** BEGIN Given records **

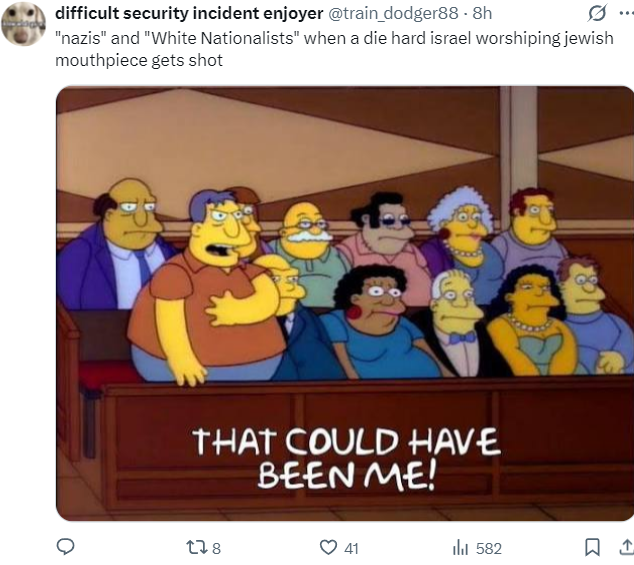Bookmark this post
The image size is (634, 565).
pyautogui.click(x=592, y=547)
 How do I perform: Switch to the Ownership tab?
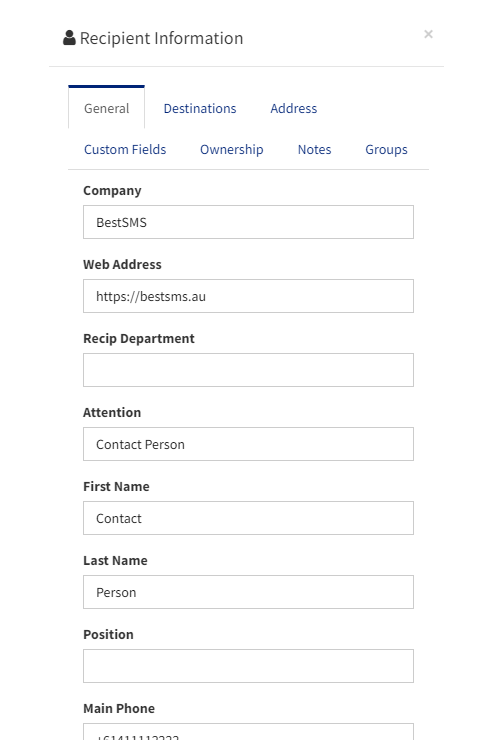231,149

** END Given records **
** BEGIN Given records **

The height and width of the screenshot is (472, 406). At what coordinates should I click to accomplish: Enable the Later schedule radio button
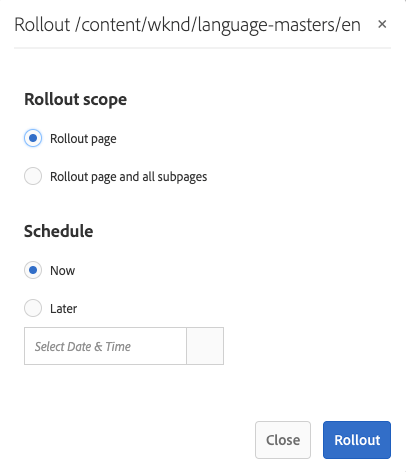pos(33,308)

** END Given records **

Exercise task: Switch "screenshot" to "image" in the lines that begin at the one containing "The height and" and stop after the one containing "pos(33,308)", then write out only those lines, changing nothing else. Leave the pictures out of your answer.

Result of the exercise:
The height and width of the image is (472, 406). At what coordinates should I click to accomplish: Enable the Later schedule radio button
pos(33,308)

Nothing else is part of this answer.